October 24, 2018 | Events, News, UToday, Alumni, Medicine and Life Sciences
By Tyrel Linkhorn



It’s only recently in the great history of medicine that a disease could genuinely be cured. Hippocrates practiced 2,500 years ago, but simple antibacterial drugs that could knock out illnesses like pneumonia or strep throat weren’t widely available until the late 1940s.

With cures elusive, the focus of physicians was doing what they could to make the patient whole. That mission is still important today, said Dr. Ann Berger, chief of pain and palliative care at the National Institutes of Health Clinical Center, who will speak at The University of Toledo this week.

Berger

“In medicine, there can be healing or curing. Most illnesses at this point in time we are not actually curing,” Berger said. “But what we can do in medicine is help people heal. The common thread of healing is putting together mind, body and spirit. Even when we do cure patients, trying to help the person reach psychosocial spiritual healing is extremely important and desired by the patient.”

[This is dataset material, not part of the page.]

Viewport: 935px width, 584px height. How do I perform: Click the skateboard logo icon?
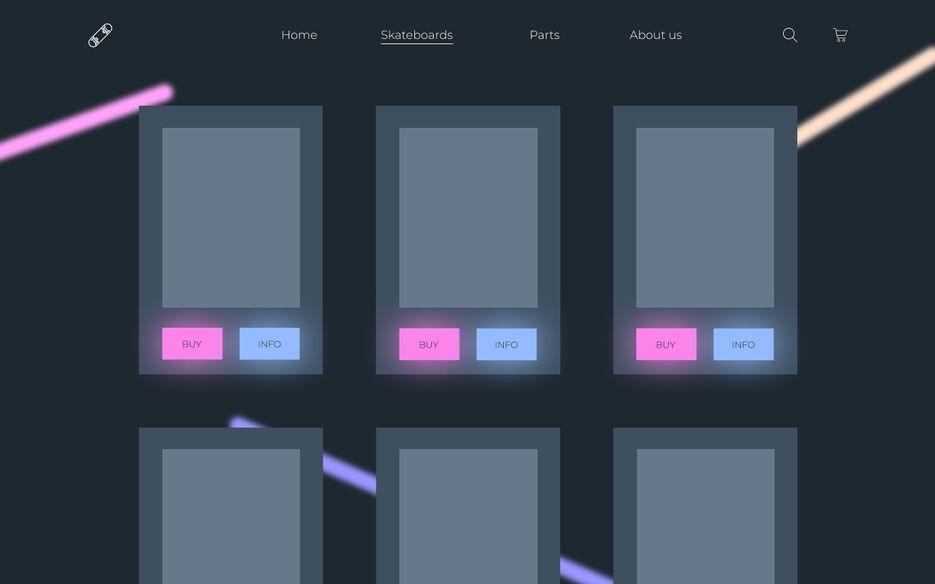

Berger will discuss the theory and history of healing in a lecture titled “The Importance of Psychosocial Spiritual Healing in Health Care” as the featured speaker Thursday, Oct. 25, at the 10th annual S. Amjad Hussain Visiting Lecture in the History of Medicine and Surgery.

The free, public lecture will begin at 5 p.m. in Collier Building Room 1000 on UT’s Health Science Campus.

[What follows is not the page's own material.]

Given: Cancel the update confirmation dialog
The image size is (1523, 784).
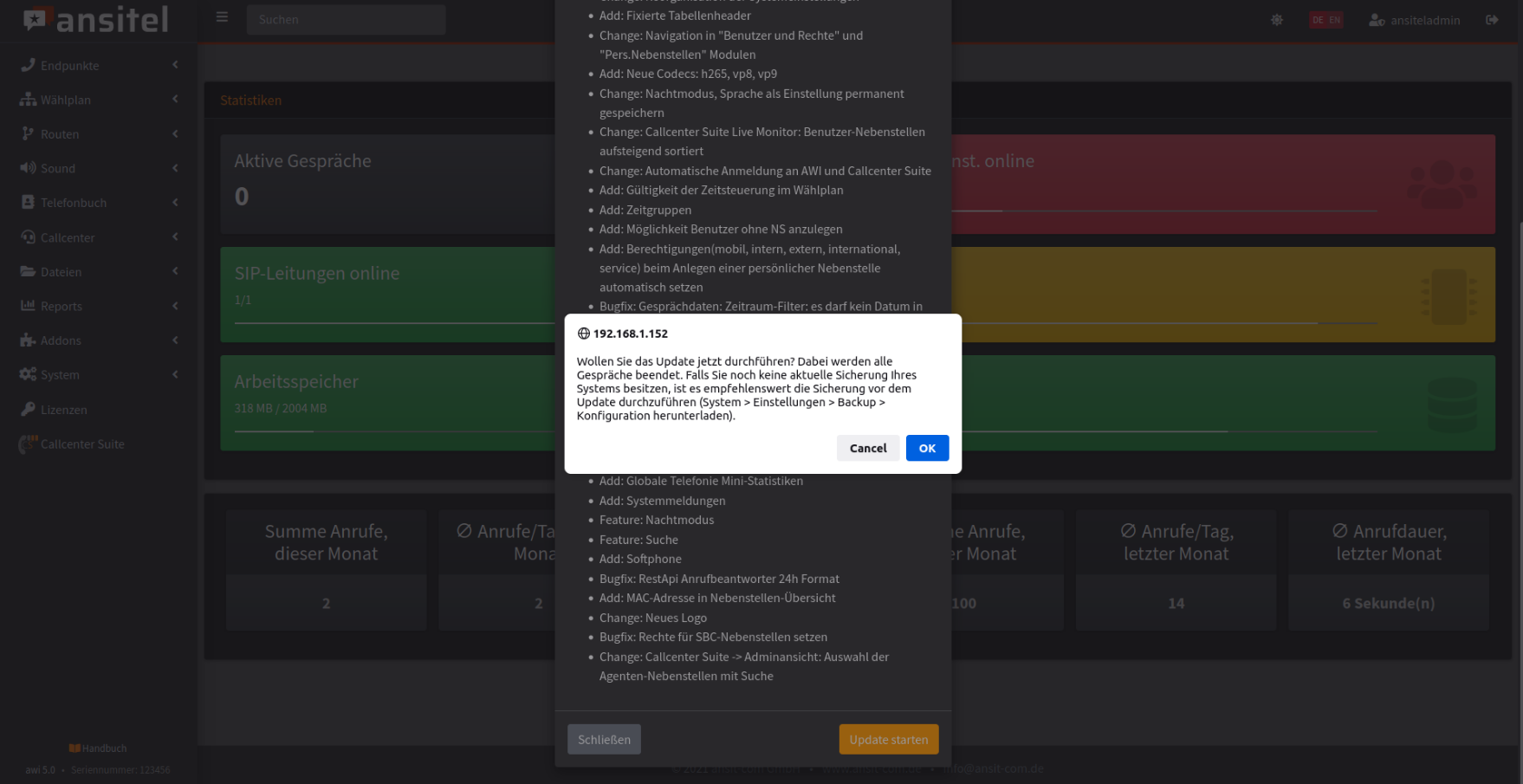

A 1988 graduate of the Medical College of Ohio, Berger helped shape the field of palliative care. She lectures nationally and internationally and has published extensively in the field. Berger also edited the first textbook on palliative care and supportive oncology in the country.

She has been chief of pain and palliative care at the NIH Clinical Center since 2000.

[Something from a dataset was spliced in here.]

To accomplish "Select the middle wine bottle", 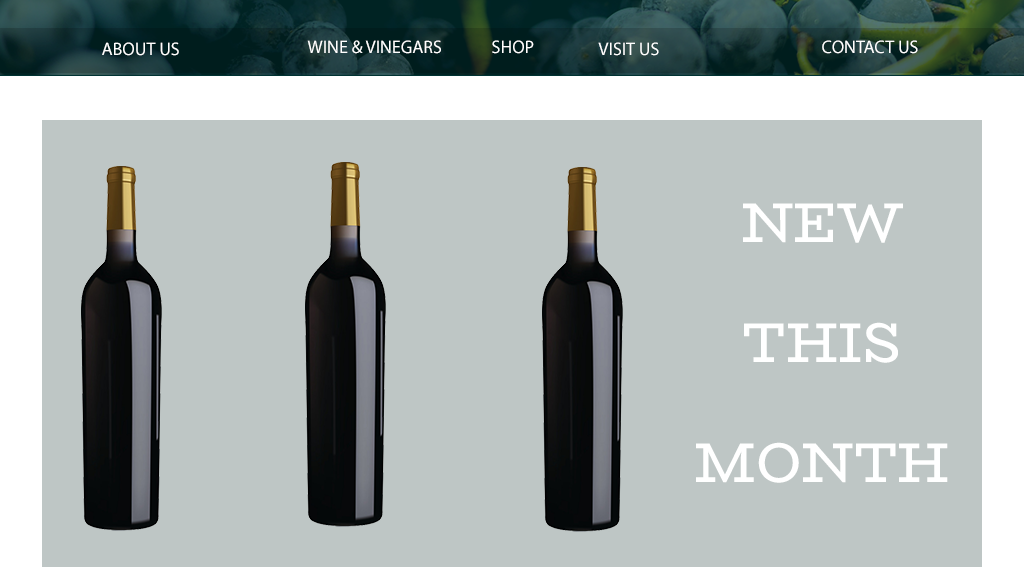I will click(x=345, y=344).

Berger said there is a long string running throughout the history of healing medicine that link the same ideas of connecting the mind, body and spirit.

“If you go through all the world’s different cultures, from traditional Chinese medicine to Native American medicine, you see this,” Berger said. “We’ll not only talk about how different cultures thought about healing, but we’ll also discuss what we can do as health-care professionals and how healing occurs by doing something intentionally.”

The S. Amjad Hussain Visiting Lecture in the History of Medicine and Surgery was created in honor of Hussain, professor emeritus of cardiovascular surgery and humanities, a former member of the UT Board of Trustees, and columnist for The Blade.

“She is a graduate of our medical school and has made a name for herself in palliative care, which has become a well-recognized specialty in the practice of medicine,” Hussain said. “To bring in someone who is the head of a federal agency in charge of this particular specialty is great for us at The University of Toledo.”